A key piece of the panel focused on incident reporting, which requires ransomware victims to notify the U.S. government after they've been struck by a cyber attack. The panelists discussed how difficult it is to get a complete picture of ransomware when public- and private-sector sources often have very different tallies when it comes time to present attack statistics each year.
"The FBI, through its IC3 reporting mechanism, came out with its ransomware reporting statistics, and it's extraordinarily low compared to what even a specialist cyber insurance company would see year in, year out," Phillips said. "So we still see this this data gap, whether it's per unit of government or institutions like insurance companies, which aggregate the victim's data and experience. We're all seeing very partial aspects of the picture, which makes the reporting requirements that we've been discussing so, so important."
In a report that launched alongside the task force, four recommendations were made to support victims. These included clarity from the U.S. Treasury in its ransom payment guidance, a recovery fund for organizations that refuse to pay the ransom, creating a ransomware attack reporting standard and requiring organizations to disclose ransomware payments to the government prior to paying.
Stifel said progress has been made on all four fronts, and while there is still a ways to go in some aspects (specifically establishing a ransomware reporting standard), early task force efforts are promising.
"Creating a standard format for enterprise reporting … will be some time, but we do have this requirement in legislation -- maybe some of us will be retired by the time it's placed," she said. "But it's there -- we have to start somewhere.
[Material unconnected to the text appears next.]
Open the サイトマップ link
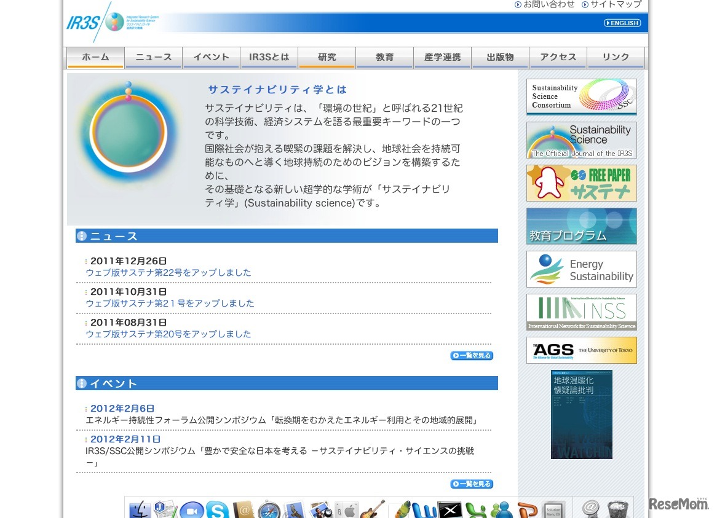717x518 pixels. 614,4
And I think that's one of the key takeaways from this experience; you may not get everything you want, but you will get what you can get in small steps. Phil [Reiner], initially when we kicked off the taskforce, kept saying we need 10 10% solutions and we'll put a big dent in this, and I think we're beginning to see that take shape."
During the Q&A, an audience member who is part of a managed security service provider asked the panelists why a theoretical victim -- especially one who doesn't engage with a cyber insurer -- should report a ransomware attack when it's hard to see a clear immediate benefit from doing so.
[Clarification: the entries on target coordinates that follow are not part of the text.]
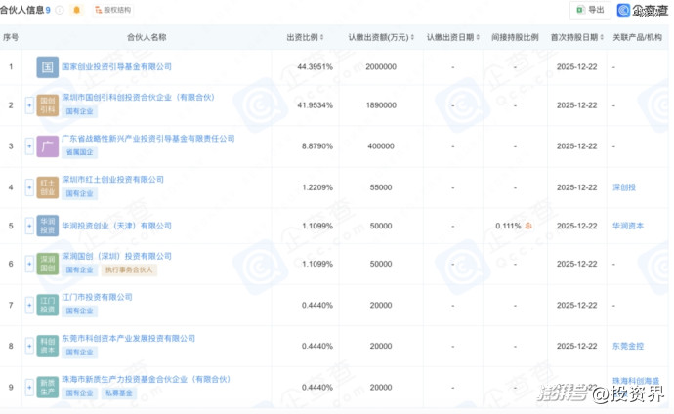
Task: Click the 国家创业投资引导基金 company logo
Action: pyautogui.click(x=47, y=67)
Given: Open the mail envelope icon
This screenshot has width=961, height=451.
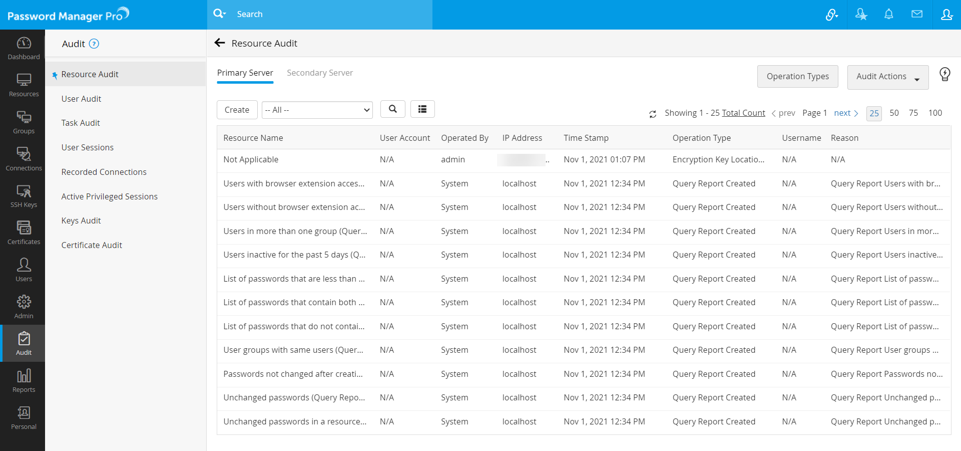Looking at the screenshot, I should point(916,15).
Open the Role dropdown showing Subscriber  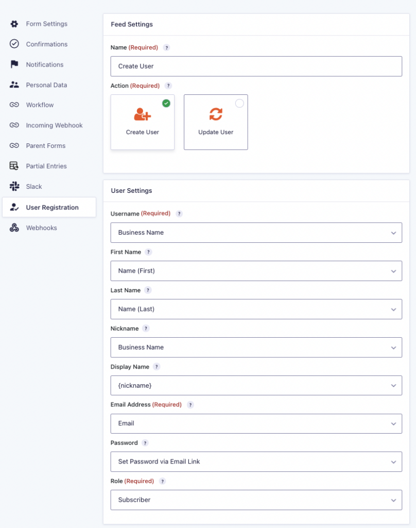pos(256,500)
Daniel explained that a benefit of having a dialogue with a government entity may provide additional clarity on whether paying the ransom would ultimately benefit the victim organization.
"There's a real question, actually, about whether or not paying a ransom actually pays off for you. For some companies, it will actually be [beneficial] from a microeconomic standpoint from their point of view," he said. "But it's not always necessarily the case, because a lot of the costs are involved in ransomware recovery, whether or not you actually paid the ransom."
Alexander Culafi is a writer, journalist and podcaster based in Boston.